小鼠小肠干细胞谱系追踪方法的建立及其在放射损伤中的应用

徐铁柱，崔宇，杨超，王丽梅，李中堂，王俊可，赵致维，善亚君，柳晓兰，从玉文

小鼠小肠干细胞谱系追踪方法的建立及其在放射损伤中的应用

徐铁柱，崔宇，杨超，王丽梅，李中堂，王俊可，赵致维，善亚君，柳晓兰，从玉文

目的 利用Lgr5-EGFP-CreERT2/ROSA26-stop-EYFP小鼠建立谱系追踪方法，用于观察Lgr5+小肠干细胞在小肠组织更新中的作用，并研究辐射对小肠干细胞组织重建的影响。方法 通过基因型分析鉴定Lgr5-EGFP-CreERT2/ ROSA26-stop-EYFP小鼠。他莫西芬诱导小鼠体内的荧光蛋白表达，激光共聚焦显微镜观察诱导后小肠干细胞的分化。采用60Coγ射线(15Gy)照射Lgr5-EGFP-CreERT2/ROSA26-stop-EYFP小鼠，观察辐射对小肠干细胞组织重建的影响。结果 提取鼠尾DNA通过PCR方法鉴定Lgr5基因(174bp)，获得双阳性小鼠。他莫西芬(100mg/kg)单次诱导后，激光共聚焦观察到Lgr5+小肠干细胞在诱导后5d开始分裂，7d已到达绒毛顶端，14d少量绒毛全部带有荧光，45d更多的小肠绒毛中存在荧光细胞，而且更加稠密。但在15Gy照射后小鼠小肠绒毛脱落严重，隐窝处没有荧光出现。结论 成功建立了小肠干细胞谱系追踪模型，并初步观察了辐射对小肠干细胞损伤的影响。

小肠干细胞；谱系追踪；辐射损伤

在哺乳动物体内，小肠组织是自我更新速度最快的组织之一。整个小肠黏膜大概每3～5d更新一次，主要依赖于小肠干细胞的增殖与分化[1]。成体干细胞具有高度自我更新及多向分化能力[2]。以往对小肠干细胞的认识手段仅局限于使用多元同位素成像质谱分析法来研究DNA标记保留细胞[3]以及使用Musashi-1[4]和Prominin1[5]来研究隐窝柱状上皮细胞。由于缺乏相应的技术手段直接证明干细胞的特性以及有效的干细胞分析方法，干细胞表面标志的研究一直进展缓慢[6]。直到谱系追踪方法的出现，小肠干细胞表面标志的研究才有突破性的进展。

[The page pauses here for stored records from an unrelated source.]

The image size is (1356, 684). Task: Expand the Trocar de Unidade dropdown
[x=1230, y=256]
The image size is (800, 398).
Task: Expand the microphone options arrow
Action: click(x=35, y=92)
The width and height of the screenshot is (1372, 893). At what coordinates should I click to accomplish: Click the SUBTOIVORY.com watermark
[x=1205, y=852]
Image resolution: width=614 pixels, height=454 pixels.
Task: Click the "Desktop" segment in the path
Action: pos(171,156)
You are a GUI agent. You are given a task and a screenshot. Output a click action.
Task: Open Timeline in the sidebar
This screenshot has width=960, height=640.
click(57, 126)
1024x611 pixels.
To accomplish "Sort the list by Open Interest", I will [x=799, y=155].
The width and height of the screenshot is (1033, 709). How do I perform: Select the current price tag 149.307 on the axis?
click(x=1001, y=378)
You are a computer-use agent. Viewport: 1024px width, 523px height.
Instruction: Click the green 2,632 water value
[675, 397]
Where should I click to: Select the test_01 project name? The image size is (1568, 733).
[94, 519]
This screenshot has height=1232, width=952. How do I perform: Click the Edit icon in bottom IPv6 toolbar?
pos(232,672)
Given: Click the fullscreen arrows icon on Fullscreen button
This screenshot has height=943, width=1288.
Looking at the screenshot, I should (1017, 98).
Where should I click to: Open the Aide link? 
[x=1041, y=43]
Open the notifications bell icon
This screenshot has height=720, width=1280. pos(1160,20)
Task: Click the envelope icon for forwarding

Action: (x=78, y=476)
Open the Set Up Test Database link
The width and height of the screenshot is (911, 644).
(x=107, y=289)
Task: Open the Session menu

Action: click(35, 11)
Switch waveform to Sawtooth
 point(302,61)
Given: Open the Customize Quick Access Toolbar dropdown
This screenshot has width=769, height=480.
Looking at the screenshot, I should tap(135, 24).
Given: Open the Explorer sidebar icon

谱系追踪系统可以示踪来源于同一细胞的所有子代细胞，是在成体哺乳类组织中研究干细胞特性的一种重要工具，通常使用Cre-LoxP系统，需要两种品系小鼠：一种是具有组织或细胞特异性的Cre重组酶小鼠，另一种是带有loxP-STOP-loxP(锚定STOP)序列的报告基因小鼠。通过他莫西芬诱导可在两种品系杂交后的双阳性子代小鼠特定细胞内表达Cre重组酶，以此剪切STOP序列，从而使报告基因得以表达，获得遗传基因改变的细胞，进而达到示踪的目的[7]。谱系追踪系统已被公认为研究干细胞群体的一种重要手段[8]。国外有研究利用谱系追踪相继证实Ascl2、Olfm4、Bmi-1、Hopx等为小肠干细胞的标志基因[9-11]。在这些标记基因中，Lgr5被认为是最重要的。从功能上分析，Lgr5编码G蛋白偶联受体，在Wnt信号通路中起着重要的作用。从数量上看，Lgr5+干细胞增殖活跃，具有自我更新的潜能，在所有隐窝的底部均大量存在，以维持小肠上皮的稳态[12-13]。本研究引进Lgr5-EGFPCreERT2小鼠和ROSA26-stop-EYFP报告基因小鼠，建立小鼠小肠干细胞谱系追踪方法，并应用该方法观察大剂量照射对小肠干细胞损伤的影响。

1 材料与方法

1.1 主要试剂及仪器 他莫西芬购于Sigma公司；甲醛溶液购自天津市福晨化学试剂有限公司；2xPCR Master Mix购于北京博迈德生物科技有限公司。震荡切片机(MA752，美国Campden Instruments公司)；激光共聚焦显微镜(FV1000公司)；PCR扩增仪购于北京友华生物科技有限公司。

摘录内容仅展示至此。